The Benin Empire was a pre-colonial African kingdom that ruled in Nigeria from 1440-1897. Not to be confused with the present-day country of Benin, this empire dissolved into what is today the Edo State of Nigeria, marked by the capital, Benin City. At its height, the empire developed an advanced artistic culture and produced beautiful artifacts of bronze, iron and ivory.
The rise of kingdoms in the West African coastal region produced architecture, which drew heavily on indigenous traditions. The famed Benin City, formerly of the Kingdom of Benin, was a large complex of homes in coursed mud, with roofs of shingles or palm leaves. The Palace of the City had a sequence of ceremonial rooms and was decorated with brass plaques (Figure 2).
Perhaps most famous are the Walls of Benin City, considered to be the largest man-made structure in the world. Built between 800 and 1400 AD, the walls were over 16,000 km in length and enclosed 6,500 km² of community lands. Construction consisted of a ditch and dike structure, with a combination of ramparts and moats that was used as a defense in times of war. In 1897, the British ravaged the Benin Walls during what has come to be called the Punitive Expedition. Scattered pieces of the structure remain in Edo today.
Art of Benin
The Benin Empire was known for its many works of art, including religious objects, ceremonial weapons, masks, animal heads, figurines, busts and plaques.
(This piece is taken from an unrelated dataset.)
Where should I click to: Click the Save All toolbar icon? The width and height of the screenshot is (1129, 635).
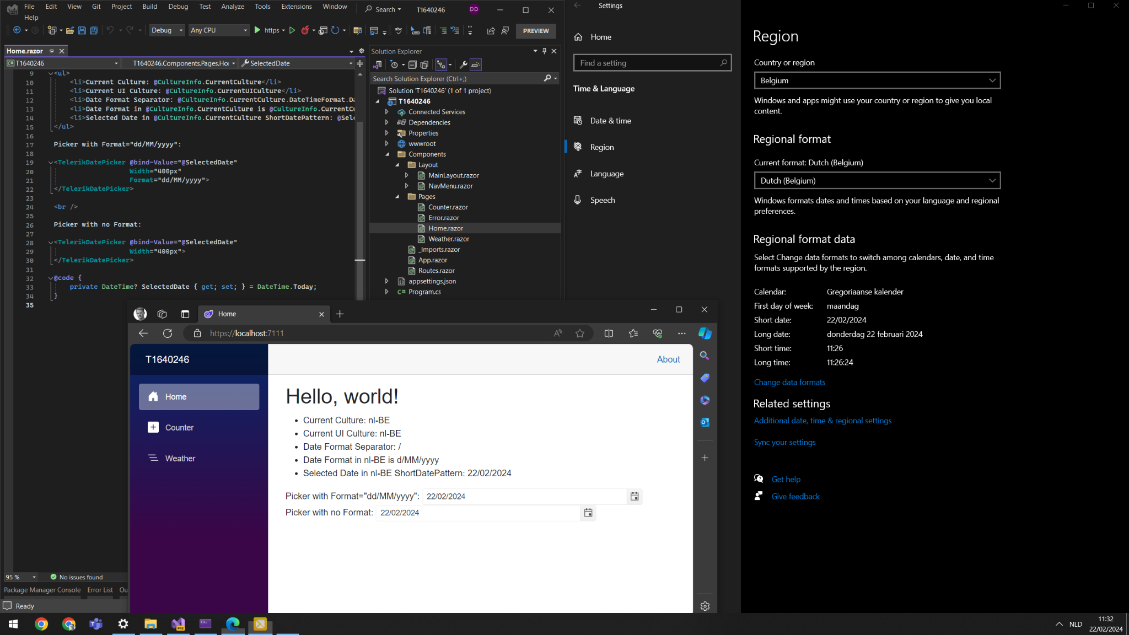94,30
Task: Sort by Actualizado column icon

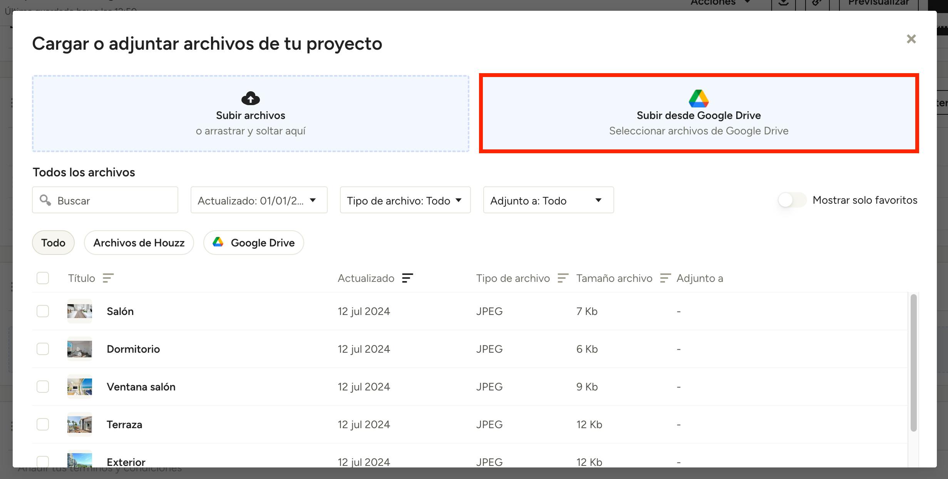Action: [x=407, y=278]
Typically made from bronze, brass, clay, ivory, terracotta or wood, most art was produced at the court of the Oba (king) and was used to illustrate achievements of the empire or to narrate mythical stories. Iconic imagery depicted religious, social and cultural issues that were central to their beliefs, and many bronze plaques featured representations of the Oba.
Because of Benin's military strength, Portuguese missionaries were unable to enslave its people upon their arrival in the 15th century. Instead, a trade network was established in which the Benin Empire traded beautiful works of art for luxury items from Portugal, such as beads, cloth, and brass manillas for casting. The wealth of Benin's art was credited with preventing the Benin Empire from becoming economically dependent on the Portuguese.
As trade flourished, Benin art began to depict European influence through technique, imagery, and themes. Bronze work reached its height during this era, and today the Benin Bronzes are regarded as some of the finest works of that time. These depict a variety of scenes including animals, scenes of court life, Portuguese sailors, and relationships between the Benin Empire and the Portuguese. Much of this work was either destroyed or confiscated during the Punitive Expedition of 1897 (Figure 1).